### Task prompt
After locating the line with "This screenshot has width=1568, height=750." in the data that follows, return it and every later line exactly, up to and including the line with "Open three-dot menu".

### Exercise inputs
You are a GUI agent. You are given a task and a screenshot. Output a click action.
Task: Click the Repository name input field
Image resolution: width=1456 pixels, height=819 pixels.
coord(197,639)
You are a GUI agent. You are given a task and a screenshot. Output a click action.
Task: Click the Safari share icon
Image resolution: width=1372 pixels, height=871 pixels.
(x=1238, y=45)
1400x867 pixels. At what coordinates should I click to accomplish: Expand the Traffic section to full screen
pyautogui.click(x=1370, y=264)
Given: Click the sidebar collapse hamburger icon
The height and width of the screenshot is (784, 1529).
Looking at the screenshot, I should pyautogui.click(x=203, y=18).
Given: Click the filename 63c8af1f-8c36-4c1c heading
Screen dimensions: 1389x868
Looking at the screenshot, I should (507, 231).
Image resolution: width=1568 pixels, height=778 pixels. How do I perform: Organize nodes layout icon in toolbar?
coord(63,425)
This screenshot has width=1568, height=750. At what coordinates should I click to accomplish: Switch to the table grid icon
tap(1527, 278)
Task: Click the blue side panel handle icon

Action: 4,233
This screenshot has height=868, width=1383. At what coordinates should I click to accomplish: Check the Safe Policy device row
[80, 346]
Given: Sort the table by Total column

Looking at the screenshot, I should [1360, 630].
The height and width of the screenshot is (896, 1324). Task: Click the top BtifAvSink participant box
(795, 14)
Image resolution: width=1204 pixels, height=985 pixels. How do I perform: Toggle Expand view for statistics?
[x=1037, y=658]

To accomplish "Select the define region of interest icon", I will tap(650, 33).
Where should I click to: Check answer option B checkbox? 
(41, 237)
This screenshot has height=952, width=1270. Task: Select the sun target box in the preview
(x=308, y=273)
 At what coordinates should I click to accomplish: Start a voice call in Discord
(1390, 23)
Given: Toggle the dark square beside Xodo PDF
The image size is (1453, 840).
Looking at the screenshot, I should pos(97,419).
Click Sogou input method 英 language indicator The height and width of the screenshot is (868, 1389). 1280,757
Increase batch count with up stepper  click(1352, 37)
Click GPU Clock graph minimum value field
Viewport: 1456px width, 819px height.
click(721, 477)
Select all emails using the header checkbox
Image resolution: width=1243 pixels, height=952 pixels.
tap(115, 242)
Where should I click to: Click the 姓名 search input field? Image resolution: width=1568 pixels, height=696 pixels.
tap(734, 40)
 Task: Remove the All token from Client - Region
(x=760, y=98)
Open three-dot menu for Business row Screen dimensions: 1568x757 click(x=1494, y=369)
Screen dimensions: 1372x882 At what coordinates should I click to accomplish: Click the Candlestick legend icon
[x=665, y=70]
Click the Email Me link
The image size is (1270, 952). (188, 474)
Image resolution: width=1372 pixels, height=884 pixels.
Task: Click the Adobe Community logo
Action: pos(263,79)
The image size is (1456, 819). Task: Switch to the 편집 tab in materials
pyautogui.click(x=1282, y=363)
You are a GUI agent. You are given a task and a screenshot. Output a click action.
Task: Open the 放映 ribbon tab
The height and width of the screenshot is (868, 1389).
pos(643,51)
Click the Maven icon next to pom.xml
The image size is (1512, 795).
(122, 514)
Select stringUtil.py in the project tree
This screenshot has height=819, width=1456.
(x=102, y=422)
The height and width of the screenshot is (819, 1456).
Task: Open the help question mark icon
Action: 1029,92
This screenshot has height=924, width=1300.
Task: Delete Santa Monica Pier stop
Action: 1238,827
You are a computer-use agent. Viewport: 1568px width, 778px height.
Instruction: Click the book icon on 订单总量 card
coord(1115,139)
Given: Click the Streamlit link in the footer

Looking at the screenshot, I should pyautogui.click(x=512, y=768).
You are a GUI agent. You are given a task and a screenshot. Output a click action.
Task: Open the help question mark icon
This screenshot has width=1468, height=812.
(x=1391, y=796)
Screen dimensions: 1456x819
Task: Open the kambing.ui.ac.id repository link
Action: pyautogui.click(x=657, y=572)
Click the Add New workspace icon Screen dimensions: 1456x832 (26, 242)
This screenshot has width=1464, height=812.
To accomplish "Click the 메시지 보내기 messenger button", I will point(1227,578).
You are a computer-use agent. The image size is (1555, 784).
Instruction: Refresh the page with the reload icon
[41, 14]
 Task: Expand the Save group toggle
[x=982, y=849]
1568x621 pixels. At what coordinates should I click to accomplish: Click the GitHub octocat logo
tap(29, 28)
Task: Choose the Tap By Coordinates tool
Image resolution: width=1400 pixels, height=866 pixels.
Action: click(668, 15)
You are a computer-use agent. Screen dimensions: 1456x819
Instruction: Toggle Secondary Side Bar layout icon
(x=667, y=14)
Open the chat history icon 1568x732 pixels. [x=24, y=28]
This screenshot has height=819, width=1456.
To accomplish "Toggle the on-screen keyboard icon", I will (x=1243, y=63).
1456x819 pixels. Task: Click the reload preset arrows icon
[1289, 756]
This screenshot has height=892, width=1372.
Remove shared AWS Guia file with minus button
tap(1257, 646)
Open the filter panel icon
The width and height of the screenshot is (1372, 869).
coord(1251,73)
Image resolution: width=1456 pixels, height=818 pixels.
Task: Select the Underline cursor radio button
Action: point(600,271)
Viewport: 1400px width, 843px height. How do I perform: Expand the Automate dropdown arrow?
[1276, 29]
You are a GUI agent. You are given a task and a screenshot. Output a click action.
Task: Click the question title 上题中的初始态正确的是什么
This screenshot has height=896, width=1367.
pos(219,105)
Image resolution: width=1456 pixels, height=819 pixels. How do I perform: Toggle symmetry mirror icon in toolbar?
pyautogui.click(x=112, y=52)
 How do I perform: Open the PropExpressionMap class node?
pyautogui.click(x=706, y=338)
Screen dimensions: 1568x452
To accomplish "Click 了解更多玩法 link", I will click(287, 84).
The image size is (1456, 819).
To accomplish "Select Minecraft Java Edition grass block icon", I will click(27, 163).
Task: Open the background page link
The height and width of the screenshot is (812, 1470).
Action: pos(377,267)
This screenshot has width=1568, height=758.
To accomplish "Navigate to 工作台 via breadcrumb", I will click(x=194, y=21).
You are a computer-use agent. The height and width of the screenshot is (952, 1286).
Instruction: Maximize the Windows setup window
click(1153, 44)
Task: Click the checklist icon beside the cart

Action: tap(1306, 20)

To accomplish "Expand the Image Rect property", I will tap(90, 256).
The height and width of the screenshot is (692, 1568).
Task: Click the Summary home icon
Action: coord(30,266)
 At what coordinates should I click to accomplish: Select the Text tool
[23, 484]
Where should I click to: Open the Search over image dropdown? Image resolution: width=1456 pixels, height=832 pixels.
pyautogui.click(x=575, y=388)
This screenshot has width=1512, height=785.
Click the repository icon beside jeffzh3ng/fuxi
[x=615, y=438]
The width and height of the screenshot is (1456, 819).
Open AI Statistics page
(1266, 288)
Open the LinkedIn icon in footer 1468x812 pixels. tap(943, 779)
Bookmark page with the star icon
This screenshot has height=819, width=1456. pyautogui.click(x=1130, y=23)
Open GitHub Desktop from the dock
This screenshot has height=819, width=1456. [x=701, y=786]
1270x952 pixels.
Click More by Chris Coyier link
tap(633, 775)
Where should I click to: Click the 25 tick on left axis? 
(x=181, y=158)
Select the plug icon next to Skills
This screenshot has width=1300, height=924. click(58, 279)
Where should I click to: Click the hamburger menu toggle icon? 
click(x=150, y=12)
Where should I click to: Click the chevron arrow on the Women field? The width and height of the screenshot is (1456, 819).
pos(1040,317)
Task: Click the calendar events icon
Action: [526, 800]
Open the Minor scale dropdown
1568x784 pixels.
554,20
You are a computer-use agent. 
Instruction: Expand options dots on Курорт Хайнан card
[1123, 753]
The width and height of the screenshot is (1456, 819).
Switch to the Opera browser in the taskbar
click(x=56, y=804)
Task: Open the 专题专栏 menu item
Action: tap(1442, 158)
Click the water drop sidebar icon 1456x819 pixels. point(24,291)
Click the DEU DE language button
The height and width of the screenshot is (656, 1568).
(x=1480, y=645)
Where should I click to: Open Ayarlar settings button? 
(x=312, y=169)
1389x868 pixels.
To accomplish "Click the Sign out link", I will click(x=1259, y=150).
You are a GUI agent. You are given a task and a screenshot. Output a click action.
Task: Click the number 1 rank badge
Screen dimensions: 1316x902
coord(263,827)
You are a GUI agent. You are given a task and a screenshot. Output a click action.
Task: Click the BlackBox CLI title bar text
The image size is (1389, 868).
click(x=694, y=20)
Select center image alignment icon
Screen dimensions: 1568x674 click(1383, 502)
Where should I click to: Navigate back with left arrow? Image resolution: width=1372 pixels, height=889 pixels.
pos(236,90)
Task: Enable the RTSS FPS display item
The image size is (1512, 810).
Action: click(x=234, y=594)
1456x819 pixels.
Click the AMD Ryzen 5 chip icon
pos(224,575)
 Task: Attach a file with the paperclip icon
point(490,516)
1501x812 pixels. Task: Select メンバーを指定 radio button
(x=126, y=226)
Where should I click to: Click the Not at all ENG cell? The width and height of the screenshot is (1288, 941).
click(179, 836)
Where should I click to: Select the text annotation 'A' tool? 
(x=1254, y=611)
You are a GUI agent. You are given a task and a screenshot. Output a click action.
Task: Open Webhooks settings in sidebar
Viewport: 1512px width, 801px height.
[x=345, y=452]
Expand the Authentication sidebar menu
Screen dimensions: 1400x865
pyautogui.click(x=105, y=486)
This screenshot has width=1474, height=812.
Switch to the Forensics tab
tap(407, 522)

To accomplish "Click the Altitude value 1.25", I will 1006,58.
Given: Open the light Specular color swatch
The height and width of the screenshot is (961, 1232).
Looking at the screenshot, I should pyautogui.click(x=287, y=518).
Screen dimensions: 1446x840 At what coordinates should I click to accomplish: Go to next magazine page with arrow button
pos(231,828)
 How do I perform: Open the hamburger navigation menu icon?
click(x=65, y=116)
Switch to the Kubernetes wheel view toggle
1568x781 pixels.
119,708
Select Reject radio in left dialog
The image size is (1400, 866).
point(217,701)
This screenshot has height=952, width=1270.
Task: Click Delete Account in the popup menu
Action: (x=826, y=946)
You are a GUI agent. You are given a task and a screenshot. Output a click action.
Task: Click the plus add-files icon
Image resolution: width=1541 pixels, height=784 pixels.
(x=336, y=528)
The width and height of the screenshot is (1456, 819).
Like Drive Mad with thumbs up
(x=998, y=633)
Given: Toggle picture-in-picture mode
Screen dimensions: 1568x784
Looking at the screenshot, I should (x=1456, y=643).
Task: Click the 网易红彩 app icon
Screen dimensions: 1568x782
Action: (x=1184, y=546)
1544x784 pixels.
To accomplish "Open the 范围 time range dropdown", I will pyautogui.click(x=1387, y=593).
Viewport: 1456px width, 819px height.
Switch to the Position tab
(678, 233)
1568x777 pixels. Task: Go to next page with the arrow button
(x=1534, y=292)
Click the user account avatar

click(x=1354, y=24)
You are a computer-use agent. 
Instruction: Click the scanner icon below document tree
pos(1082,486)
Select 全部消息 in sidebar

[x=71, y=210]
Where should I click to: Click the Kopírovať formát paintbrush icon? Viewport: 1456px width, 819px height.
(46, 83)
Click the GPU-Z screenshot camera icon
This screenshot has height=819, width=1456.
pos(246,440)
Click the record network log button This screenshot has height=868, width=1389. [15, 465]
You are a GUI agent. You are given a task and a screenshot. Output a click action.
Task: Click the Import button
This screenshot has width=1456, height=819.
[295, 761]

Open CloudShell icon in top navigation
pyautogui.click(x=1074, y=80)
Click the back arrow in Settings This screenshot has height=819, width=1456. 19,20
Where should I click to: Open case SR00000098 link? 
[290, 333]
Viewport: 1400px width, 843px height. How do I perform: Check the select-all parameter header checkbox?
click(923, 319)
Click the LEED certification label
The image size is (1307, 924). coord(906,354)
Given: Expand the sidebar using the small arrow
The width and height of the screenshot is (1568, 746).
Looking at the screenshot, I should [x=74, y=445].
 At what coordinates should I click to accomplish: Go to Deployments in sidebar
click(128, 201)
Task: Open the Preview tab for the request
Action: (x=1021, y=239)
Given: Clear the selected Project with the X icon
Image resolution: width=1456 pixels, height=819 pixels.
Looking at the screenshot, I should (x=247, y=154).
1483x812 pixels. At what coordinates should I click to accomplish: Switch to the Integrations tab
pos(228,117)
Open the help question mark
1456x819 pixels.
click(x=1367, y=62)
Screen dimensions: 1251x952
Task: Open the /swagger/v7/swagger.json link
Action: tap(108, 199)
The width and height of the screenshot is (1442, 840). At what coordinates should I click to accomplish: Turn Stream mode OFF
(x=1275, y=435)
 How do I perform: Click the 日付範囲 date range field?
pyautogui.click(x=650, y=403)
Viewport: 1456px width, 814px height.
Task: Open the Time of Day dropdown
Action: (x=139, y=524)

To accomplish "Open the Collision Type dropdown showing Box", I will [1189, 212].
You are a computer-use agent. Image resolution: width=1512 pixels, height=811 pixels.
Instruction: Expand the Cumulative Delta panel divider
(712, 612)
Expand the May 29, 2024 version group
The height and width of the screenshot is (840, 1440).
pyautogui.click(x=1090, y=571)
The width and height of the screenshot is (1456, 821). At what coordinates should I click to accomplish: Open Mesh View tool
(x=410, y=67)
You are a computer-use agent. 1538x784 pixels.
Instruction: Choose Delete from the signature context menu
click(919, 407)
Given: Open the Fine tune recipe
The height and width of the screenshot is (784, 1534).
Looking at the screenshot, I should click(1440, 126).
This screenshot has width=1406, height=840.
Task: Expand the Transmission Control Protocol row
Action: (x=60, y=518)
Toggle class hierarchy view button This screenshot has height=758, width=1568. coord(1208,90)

### Exercise solution
This screenshot has width=1568, height=750. At what coordinates should I click to accomplish: Switch to the table grid icon
tap(1527, 278)
Task: Click the blue side panel handle icon

Action: 4,233
This screenshot has height=868, width=1383. At what coordinates should I click to accomplish: Check the Safe Policy device row
[80, 346]
Given: Sort the table by Total column

Looking at the screenshot, I should [1360, 630].
The height and width of the screenshot is (896, 1324). Task: Click the top BtifAvSink participant box
(795, 14)
Image resolution: width=1204 pixels, height=985 pixels. How do I perform: Toggle Expand view for statistics?
[x=1037, y=658]

To accomplish "Select the define region of interest icon", I will tap(650, 33).
Where should I click to: Check answer option B checkbox? 
(41, 237)
This screenshot has height=952, width=1270. Task: Select the sun target box in the preview
(x=308, y=273)
 At what coordinates should I click to accomplish: Start a voice call in Discord
(1390, 23)
Given: Toggle the dark square beside Xodo PDF
The image size is (1453, 840).
Looking at the screenshot, I should pos(97,419).
Click Sogou input method 英 language indicator The height and width of the screenshot is (868, 1389). 1280,757
Increase batch count with up stepper  click(1352, 37)
Click GPU Clock graph minimum value field
Viewport: 1456px width, 819px height.
click(721, 477)
Select all emails using the header checkbox
Image resolution: width=1243 pixels, height=952 pixels.
tap(115, 242)
Where should I click to: Click the 姓名 search input field? Image resolution: width=1568 pixels, height=696 pixels.
tap(734, 40)
 Task: Remove the All token from Client - Region
(x=760, y=98)
Open three-dot menu for Business row Screen dimensions: 1568x757 click(x=1494, y=369)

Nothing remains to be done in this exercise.